● EXERCISE
For the listing below, give the number of lines that include "Given" and add nothing to it.
---
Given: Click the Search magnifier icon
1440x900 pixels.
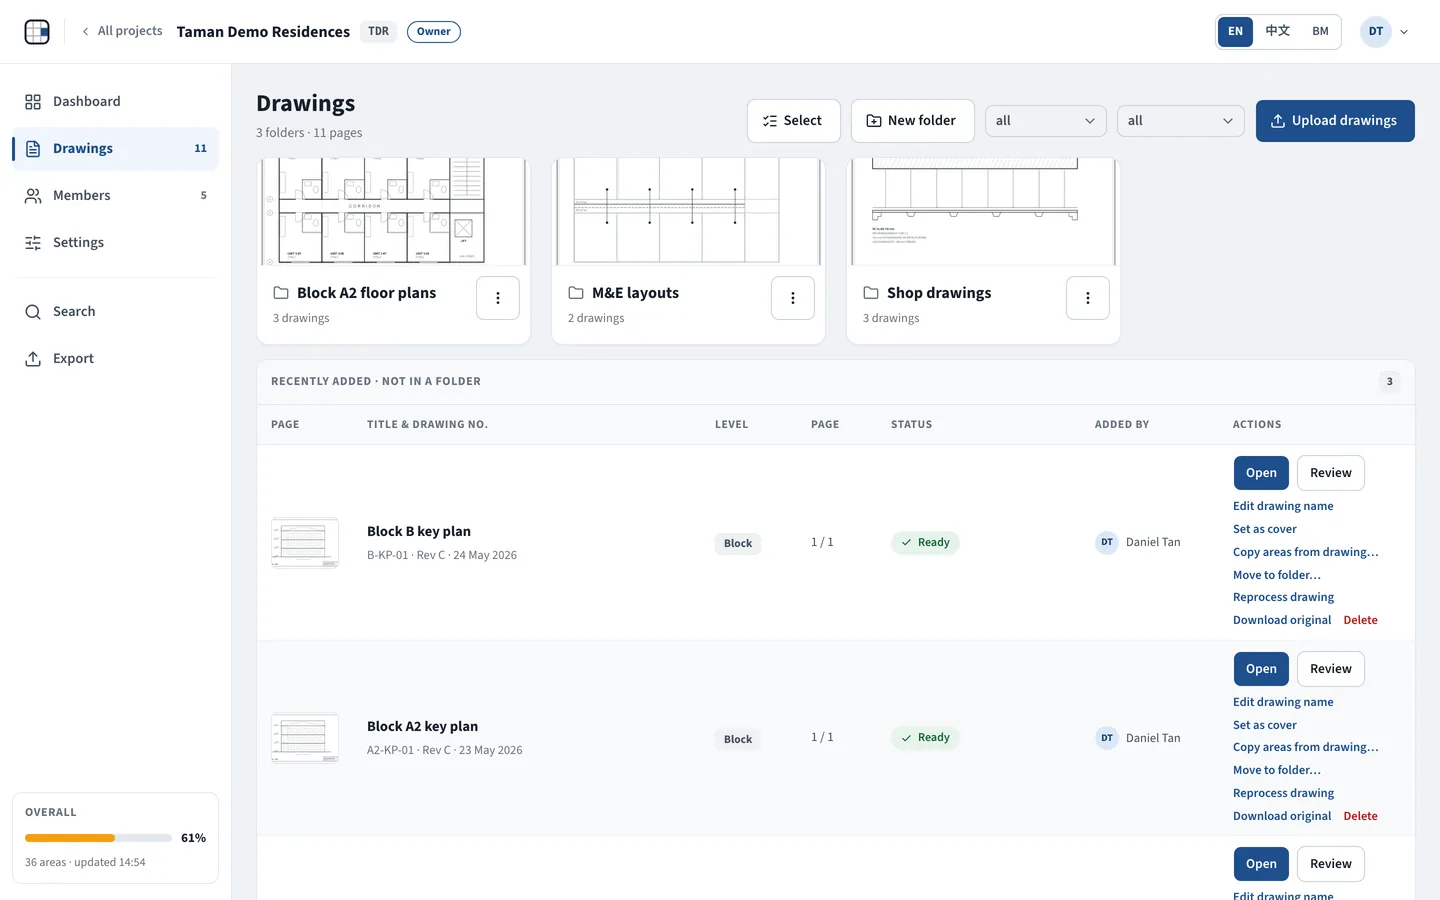Looking at the screenshot, I should click(33, 312).
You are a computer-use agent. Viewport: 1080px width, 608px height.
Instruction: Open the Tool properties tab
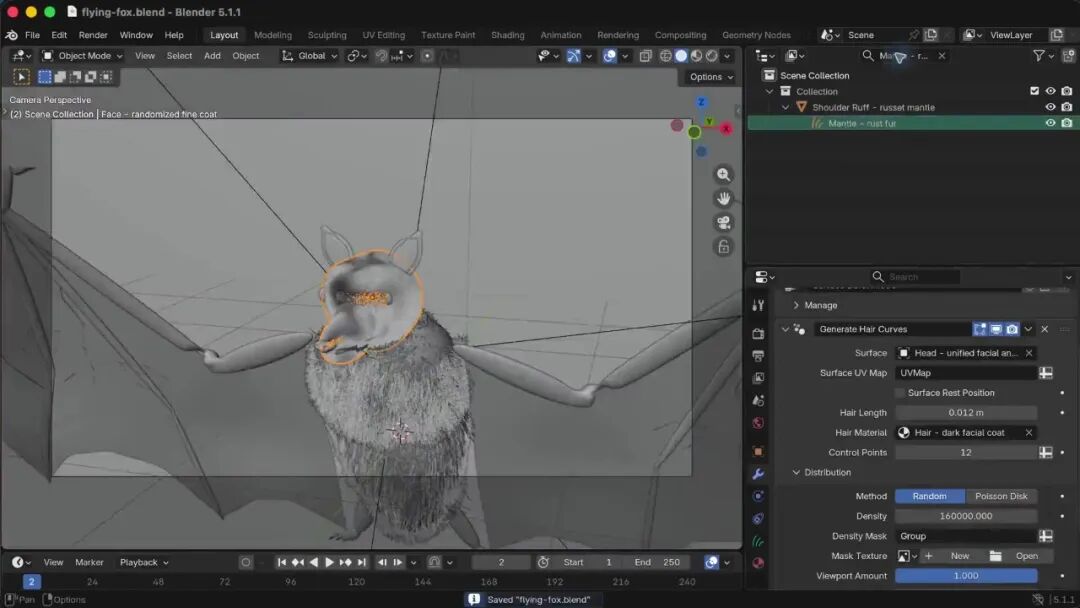click(758, 306)
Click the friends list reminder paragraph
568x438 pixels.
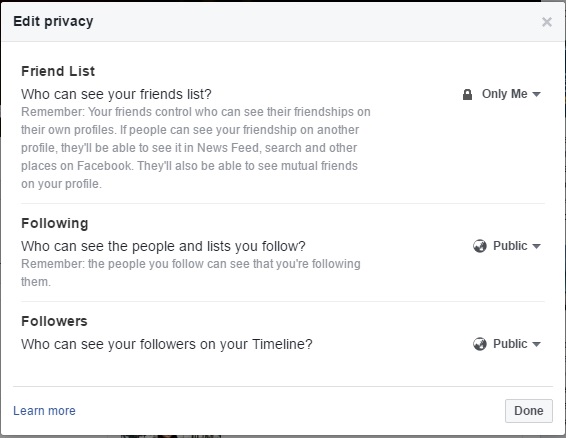click(x=196, y=148)
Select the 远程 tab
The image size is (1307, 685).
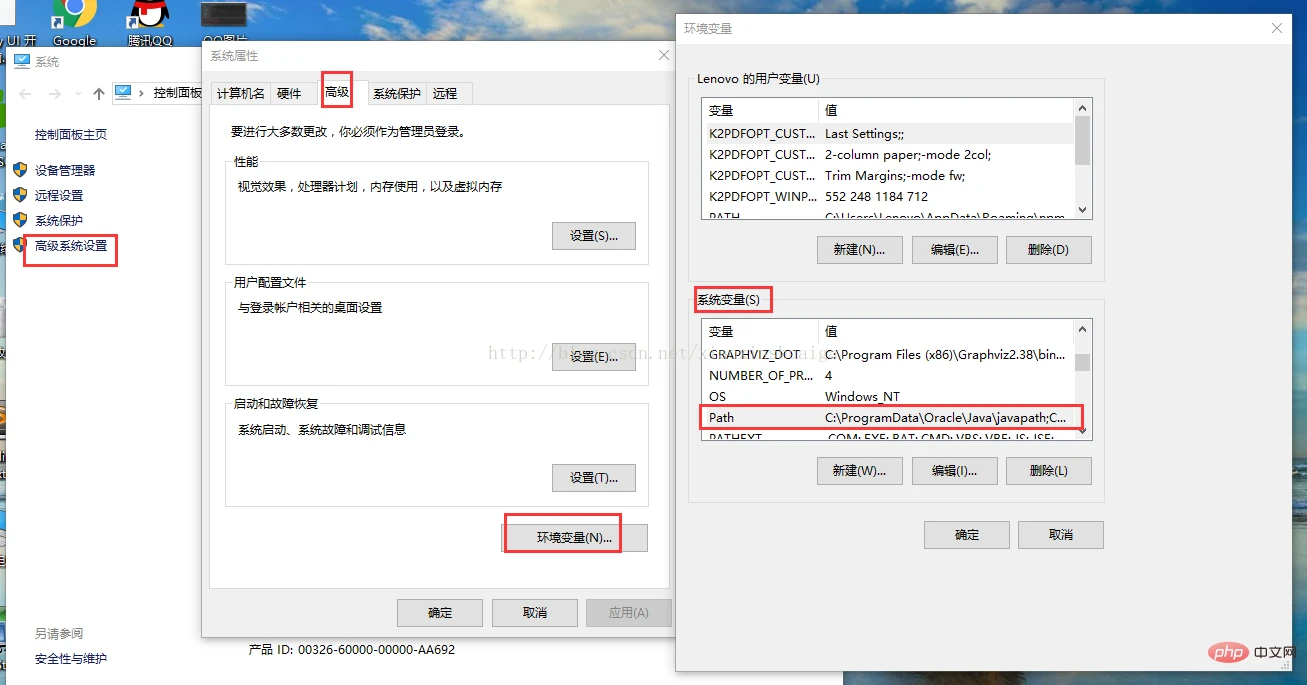[x=445, y=93]
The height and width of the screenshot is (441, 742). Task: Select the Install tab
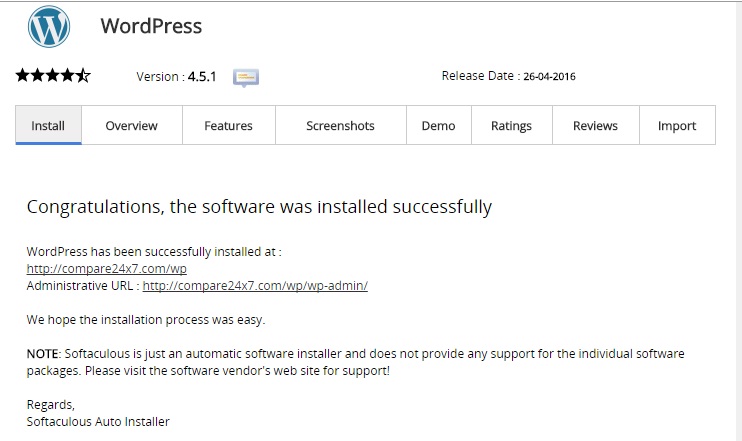tap(48, 126)
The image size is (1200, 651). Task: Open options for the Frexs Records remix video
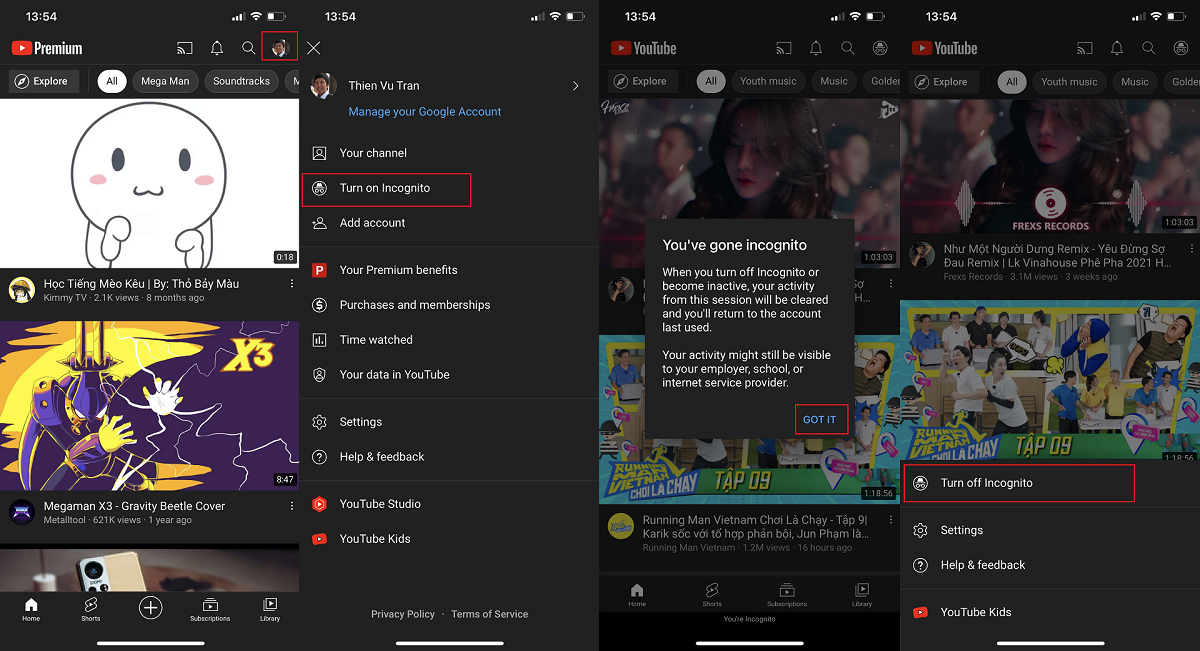(x=1191, y=247)
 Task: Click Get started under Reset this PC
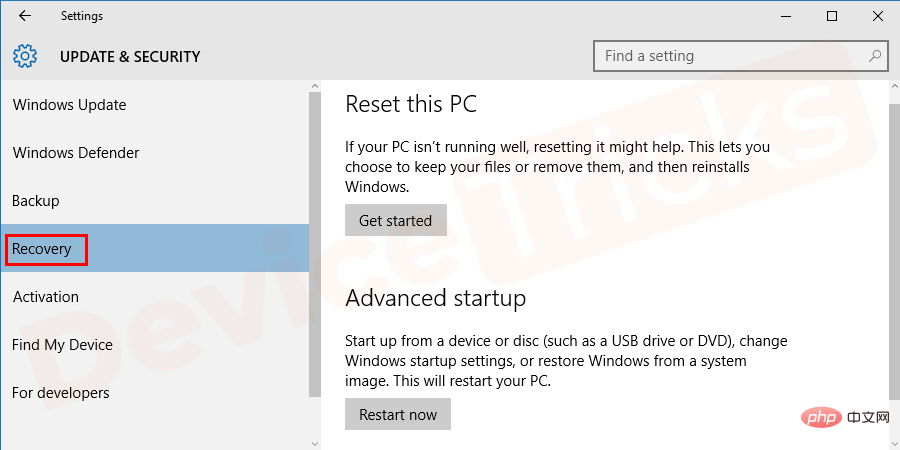tap(395, 220)

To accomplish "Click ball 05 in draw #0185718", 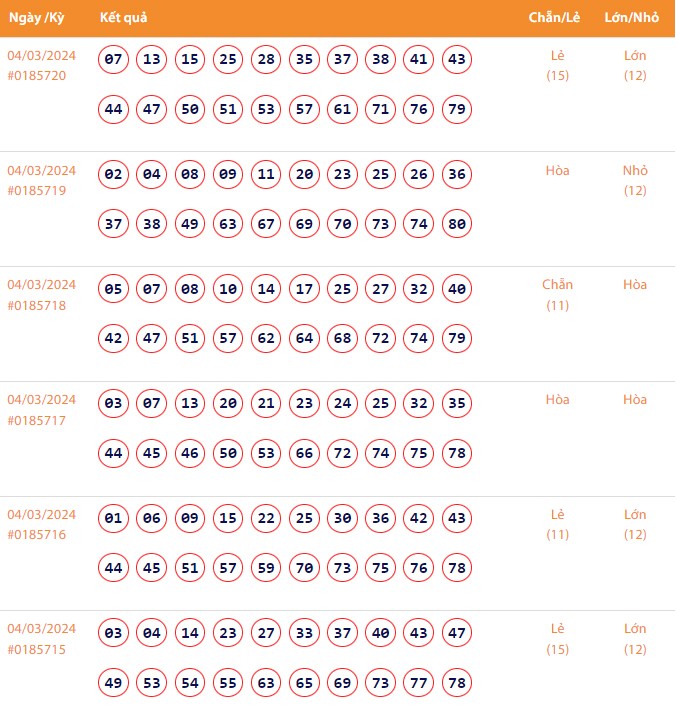I will coord(114,290).
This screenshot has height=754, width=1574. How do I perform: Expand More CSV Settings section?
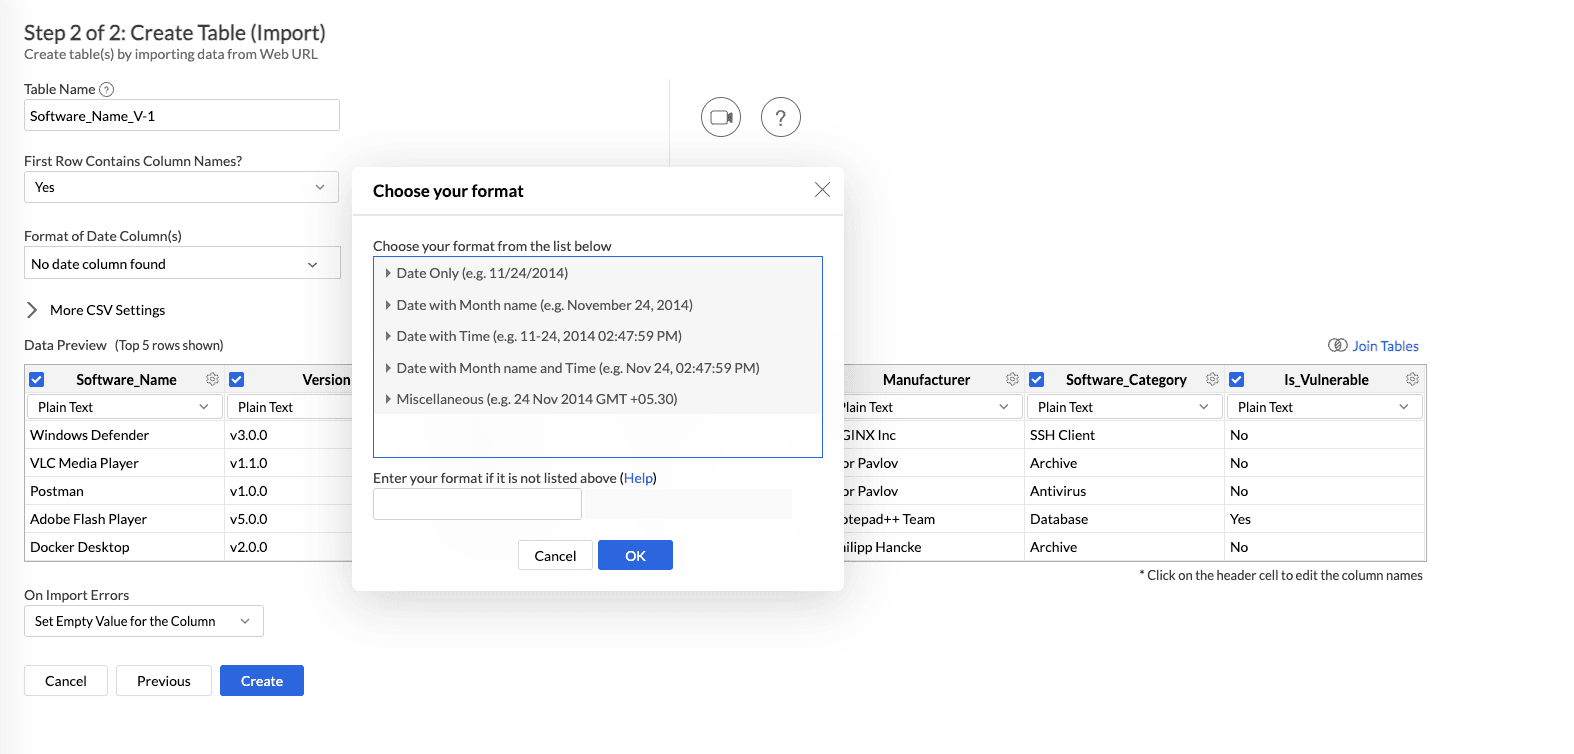[32, 310]
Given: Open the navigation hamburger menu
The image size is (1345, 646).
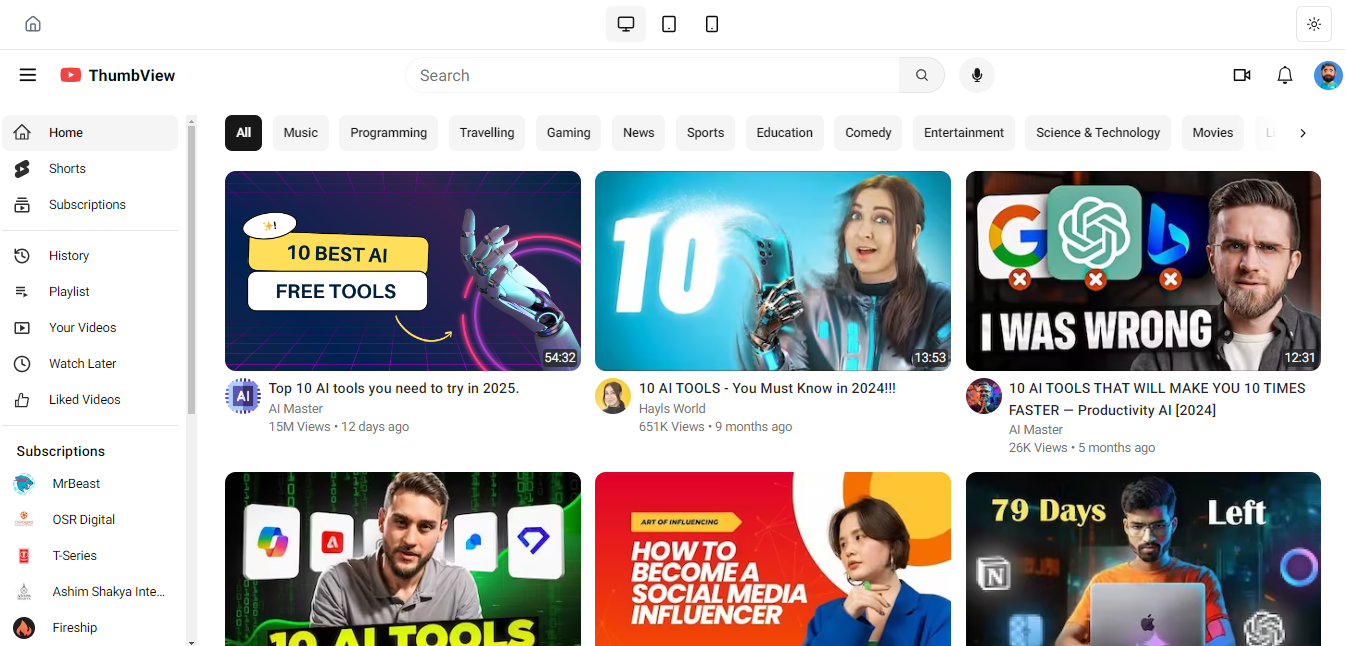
---
● OUTPUT OF THE EXERCISE
2